While we were striding onward, at the rate of nearly three miles an
hour, the caravan I perceived sheered off from the road, resuming it
about fifty yards ahead of something on the road, to which the attention
of the men was directed. On coming up, I found the object to be the
dead body of a man, who had fallen a victim to that fearful scourge
of Africa, the small-pox. He was one of Oseto's gang of marauders, or
guerillas, in the service of Mkasiwa of Unyanyembe, who were hunting
these forests for the guerillas of Mirambo. They had been returning from
Ukonongo from a raid they had instituted against the Sultan of Mbogo,
and they had left their comrade to perish in the road. He had apparently
been only one day dead.

Apropos of this, it was a frequent thing with us to discover a skeleton
or a skull on the roadside. Almost every day we saw one, sometimes two,
of these relics of dead, and forgotten humanity.

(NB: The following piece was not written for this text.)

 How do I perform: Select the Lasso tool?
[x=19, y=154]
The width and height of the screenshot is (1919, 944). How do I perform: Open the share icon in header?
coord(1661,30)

Shortly after this we emerged from the forest, and entered a mbuga, or
plain, in which we saw a couple of giraffes, whose long necks were seen
towering above a bush they had been nibbling at. This sight was greeted
with a shout; for we now knew we had entered the game country, and that
near the Gombe creek, or river, where we intended to halt, we should see
plenty of these animals.

A walk of three hours over this hot plain brought us to the cultivated
fields of Manyara. Arriving before the village-gate, we were forbidden
to enter, as the country was throughout in a state of war, and it
behoved them to be very careful of admitting any party, lest the
villagers might be compromised. We were, however, directed to a khambi
to the right of the village, near some pools of clear water, where we
discovered some half dozen ruined huts, which looked very uncomfortable
to tired people.

After we had built our camp, the kirangozi was furnished with some
cloths to purchase food from the village for the transit of a wilderness
in front of us, which was said to extend nine marches, or 135 miles.
He was informed that the Mtemi had strictly prohibited his people from
selling any grain whatever.

This evidently was a case wherein the exercise of a little diplomacy
could only be effective; because it would detain us several days here,
if we were compelled to send men back to Kikuru for provisions. Opening
a bale of choice goods, I selected two royal cloths, and told Bombay to
carry them to him, with the compliments and friendship of the white man.
The Sultan sulkily refused them, and bade him return to the white man
and tell him not to bother him. Entreaties were of no avail, he would
not relent; and the men, in exceedingly bad temper, and hungry, were
obliged to go to bed supperless. The words of Njara, a slave-trader,
and parasite of the great Sheikh bin Nasib, recurred to me. "Ah, master,
master, you will find the people will be too much for you, and that you
will have to return. The Wa-manyara are bad, the Wakonongo are very bad,
the Wazavira are the worst of all. You have come to this country at a
bad time. It is war everywhere." And, indeed, judging from the tenor
of the conversations around our camp-fires, it seemed but too evident.
There was every prospect of a general decamp of all my people. However,
I told them not to be discouraged; that I would get food for them in the
morning.

The bale of choice cloths was opened again next morning, and four royal
cloths were this time selected, and two dotis of Merikani, and Bombay
was again despatched, burdened with compliments, and polite words.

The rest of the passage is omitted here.